News

Three on the same cast!

24.3.2010 News

 

 

birtingur og laxbirtingur

A sea trout above and the "laxbirtingur" below. The hybrid looks very much like a salmon but the tell tale are the markings on the dark part of the gillcovers. Other "Laxbirtingar" look more like sea trout and sometimes not one in a group is in any way identical. Photo by Heimir Óskarsson.

Only a week until the season starts up here and already a few people are looking at the rivers “checking” if there is some life to be seen. And how goes it? Things are indeed looking good. Thorarinn Kristinsson, the owner and outfitter of Tungulaekur tried his most trusted spring pool for an hour, and his assumption: “Things are normal”.

Þórarinn Kristinsson með einn flottan úr Tungulæk

In fact is it as if spring is a motnh early this year, March is traditionally one of the more wicked winter months as it has been cold and snowy over the decades although the lengthening days keep people rembering that spring is around the corner. This year March has felt like April, and hopefully April will feel like May. It is to be hoped though, that June will feel like June and the same with July and August.

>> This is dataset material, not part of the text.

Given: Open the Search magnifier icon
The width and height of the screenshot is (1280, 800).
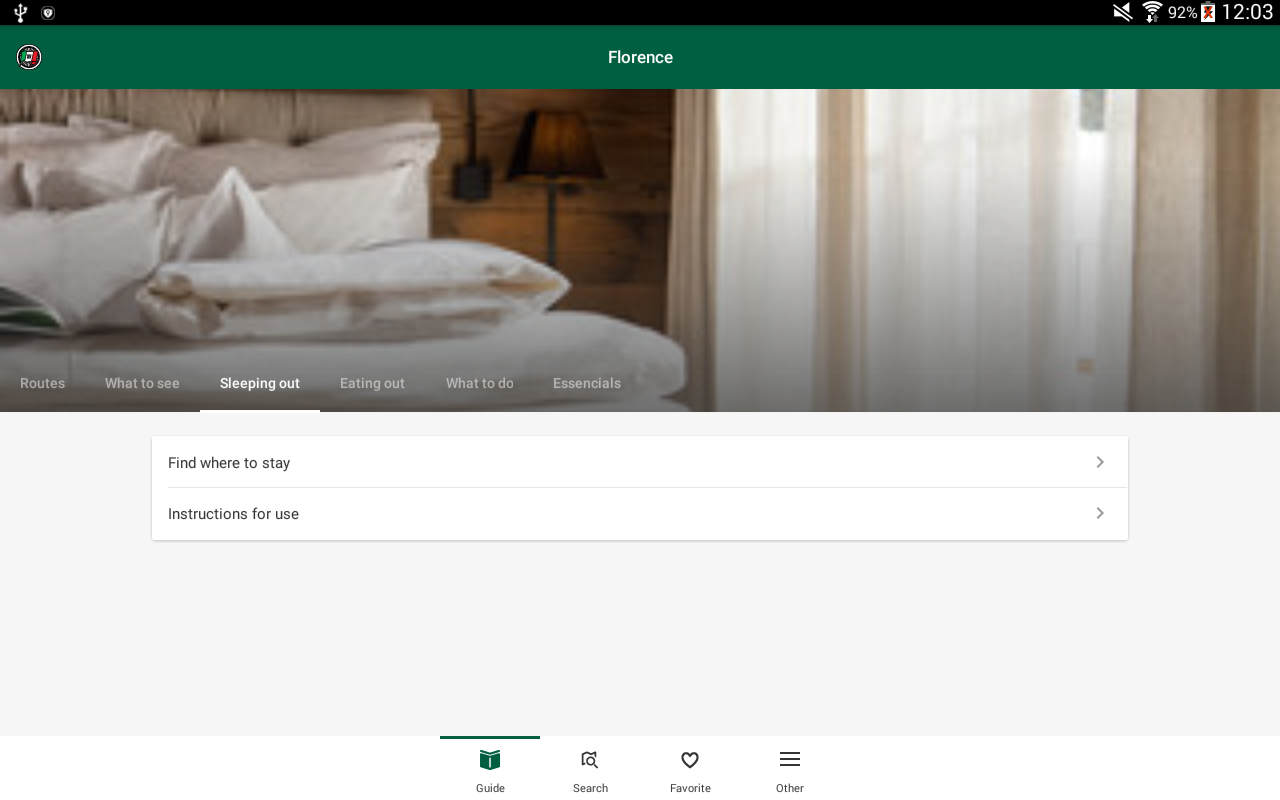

 Local anglers are starting to swarm all over the tackle shops, mostly purchasing cone headed streamer flies and fast sinking leaders, which for the most part are the norm for April fishing in Iceland. Thorarinn could just not wait, as he told us that his annual very late run of 2 to 6 pound juvenile sea trout weren't running when they should have been last year. “I was really worried. Even by Christmas they still were not there. However sometime between then and now they have obviously arrived as the bottom pool was stacked with them. I hooked fish after fish for a while and there were sometimes several following the fly at the same time. On one cast I actually landed the third fish that struck. I took two of them back home for the barbecue, one of them an interesting fish that we call “laxbirtingur” in Icelandic. It does not translate well to English, but in short, it is a hybrid between a salmon and a sea trout.

They are well known on the river although they perhaps cannot be said to be common. They vary in the way some resemble the sea trout more, other the salmon, all according to weather a sea trout or a salmon was the mother or father. It is the common theory that the cramped spawning grounds are behind this, as spawning sea trout and salmon side by side tend to shake together this strange cocktail. These hybrids are not spawners and some have been known to run up to 10 to 12 pounds,” Thorarinn told us.